Brincando com as galinhas

Quem nasce e cresce no interior, desde cedo estabelece uma relação de carinho e respeito com os animais. Bois e vacas, cavalos e aves fazem parte do dia a dia e, sem eles, seria muito difícil dar conta das tarefas. Além disso, fornecem alimento, como leite e ovos, e a própria carne, quando são abatidos. Da mesma forma, cães e gatos são companheiros em tempo integral, protegendo a casa e seus donos e fazendo companhia. Não faltam histórias de vira-latas que salvaram seus “humanos” ao enfrentar cobras venenosas na roça, levando picadas mortais e dando a vida por eles.

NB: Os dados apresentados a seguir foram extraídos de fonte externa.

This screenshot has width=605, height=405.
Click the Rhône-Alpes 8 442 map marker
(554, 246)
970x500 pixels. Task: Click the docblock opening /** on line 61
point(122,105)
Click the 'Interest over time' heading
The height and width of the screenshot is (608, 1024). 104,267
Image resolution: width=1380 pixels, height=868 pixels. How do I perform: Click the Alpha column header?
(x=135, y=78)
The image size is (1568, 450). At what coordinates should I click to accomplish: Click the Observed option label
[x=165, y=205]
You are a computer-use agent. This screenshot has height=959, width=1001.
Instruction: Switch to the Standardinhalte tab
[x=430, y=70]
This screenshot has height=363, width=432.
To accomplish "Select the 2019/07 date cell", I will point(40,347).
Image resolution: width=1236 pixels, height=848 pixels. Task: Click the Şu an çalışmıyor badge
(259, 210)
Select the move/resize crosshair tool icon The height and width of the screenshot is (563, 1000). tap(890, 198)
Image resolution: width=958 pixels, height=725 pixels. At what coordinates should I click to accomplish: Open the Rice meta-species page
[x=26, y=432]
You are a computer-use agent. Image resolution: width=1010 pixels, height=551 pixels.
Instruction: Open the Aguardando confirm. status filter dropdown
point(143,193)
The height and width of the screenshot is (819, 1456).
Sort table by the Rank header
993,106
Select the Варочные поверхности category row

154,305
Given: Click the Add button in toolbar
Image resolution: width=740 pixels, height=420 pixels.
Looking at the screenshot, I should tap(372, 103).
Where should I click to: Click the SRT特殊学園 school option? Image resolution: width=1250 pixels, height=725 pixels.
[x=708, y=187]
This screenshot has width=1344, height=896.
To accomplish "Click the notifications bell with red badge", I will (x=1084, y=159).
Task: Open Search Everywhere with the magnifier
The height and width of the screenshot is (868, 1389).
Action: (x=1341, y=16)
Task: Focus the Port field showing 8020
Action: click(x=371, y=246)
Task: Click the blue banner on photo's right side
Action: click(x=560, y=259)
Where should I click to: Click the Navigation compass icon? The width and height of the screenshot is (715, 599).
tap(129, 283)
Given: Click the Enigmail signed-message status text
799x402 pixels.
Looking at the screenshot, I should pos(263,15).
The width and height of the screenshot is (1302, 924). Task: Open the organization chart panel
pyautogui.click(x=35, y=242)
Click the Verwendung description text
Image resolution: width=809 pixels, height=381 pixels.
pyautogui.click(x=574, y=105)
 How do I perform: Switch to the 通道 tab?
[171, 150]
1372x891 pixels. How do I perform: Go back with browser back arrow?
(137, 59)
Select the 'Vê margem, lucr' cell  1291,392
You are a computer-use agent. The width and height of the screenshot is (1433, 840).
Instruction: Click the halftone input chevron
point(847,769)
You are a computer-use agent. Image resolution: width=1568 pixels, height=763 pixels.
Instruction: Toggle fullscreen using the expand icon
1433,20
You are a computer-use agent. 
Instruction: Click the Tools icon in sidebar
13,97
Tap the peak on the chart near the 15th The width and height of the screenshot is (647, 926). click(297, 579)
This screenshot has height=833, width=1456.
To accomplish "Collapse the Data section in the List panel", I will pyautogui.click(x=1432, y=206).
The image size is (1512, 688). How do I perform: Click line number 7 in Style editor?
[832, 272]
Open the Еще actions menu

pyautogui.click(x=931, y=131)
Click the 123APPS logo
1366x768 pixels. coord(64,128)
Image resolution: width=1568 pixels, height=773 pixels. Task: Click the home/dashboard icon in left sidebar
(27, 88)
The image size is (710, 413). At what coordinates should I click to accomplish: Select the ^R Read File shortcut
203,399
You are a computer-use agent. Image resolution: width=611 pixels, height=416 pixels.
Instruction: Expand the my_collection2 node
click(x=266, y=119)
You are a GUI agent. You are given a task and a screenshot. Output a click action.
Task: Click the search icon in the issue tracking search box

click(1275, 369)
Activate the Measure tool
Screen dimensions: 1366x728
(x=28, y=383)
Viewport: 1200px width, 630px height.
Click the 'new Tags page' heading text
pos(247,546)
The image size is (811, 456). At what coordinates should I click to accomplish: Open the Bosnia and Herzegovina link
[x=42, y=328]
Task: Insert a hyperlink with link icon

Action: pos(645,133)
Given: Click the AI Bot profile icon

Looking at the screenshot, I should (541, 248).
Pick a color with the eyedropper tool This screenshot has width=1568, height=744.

Ocorre que, na infância, a diferença entre dar carinho e judiar os animais nem sempre é muito clara. Quando eu tinha quatro ou cinco anos, um dos meus passatempos era correr atrás das galinhas. Achava divertido persegui-las. Quando conseguia apanhá-las, pegava um barbante e as amarrava pelas coxas. Na minha imaginação, viravam bois e vacas que seriam vendidos para, com o dinheiro, comprar uma fazenda.

Obviamente, estas minhas investidas não agradavam as penosas. Ainda as vejo correndo daquele “gigante” de um metro e gritando a plenos pulmões: “Olha ele, Cremilda!”, “Corre, Idalina!”, “Foge, Gertrudes!”. Eu definitivamente as deixava… nervosas (naquele tempo não se falava em estresse). Desconfio até que as minhas perseguições impactaram na economia doméstica. Afinal, se eu fosse uma delas, faria greve em protesto pelos maus tratos e deixaria de botar ovos até que o problema fosse resolvido. Ainda bem que elas não eram sindicalizadas!

Não demorou nadinha para que meus pais descobrissem e vetassem a “brincadeira”. Mas quando eles viravam as costas, lá estava o alemãozinho tentando transformar uma ave em bovino de faz-de-conta. Não lembro se cheguei a tomar umas palmadas – embora devesse – mas recordo que, certo dia, minha mãe contou tudinho para uma vizinha. Ela tinha uns 70 anos e, do alto de sua sabedoria e num sorriso de canto de boca, profetizou: “Vou dar um jeito nisso!”.

Dias depois, ela nos presenteou com um pequeno galo garnizé. Ele era branco e andava entre as galinhas todo garboso, com as asinhas na cintura, como se, a qualquer momento, fosse sacar duas pistolas Colt, daquelas que eu via nos filmes de bang-bang aos sábados à tarde. Fui alertado, com certa solenidade, que mantivesse distância do galinheiro, pois o novo “xerife” era muito bravo e sua bicada, com certeza, arrancaria um pedaço da minha pele.

Não acreditei muito nas ameaças, mas, na primeira vez em que tentei chegar perto, ele imediatamente saltou à minha frente e, em tom ameaçador, chamou-me para a briga. Achei melhor não testar a força do seu bico e o poder das “esporas”. Covardemente, recuei. Em cocoriquês, as galinhas enalteciam sua coragem e juro que, enquanto suspiravam, eu as ouvi dizendo “Meu herói”.

Só me dei conta muitos anos depois, mas o fato é que aquele galinho, com cerca de 30 centímetros de altura, ensinou-me algumas lições importantes. A primeira é a de que tamanho não é tudo, mas quando se é pequeno e frágil, é preciso compensar a desvantagem com muita coragem e um pouco de pose. Também aprendi que, em qualquer circunstância, devemos defender os mais fracos, os mais pobres, aqueles que estão em perigo. Enfim, o mundo anda precisando de garnizés.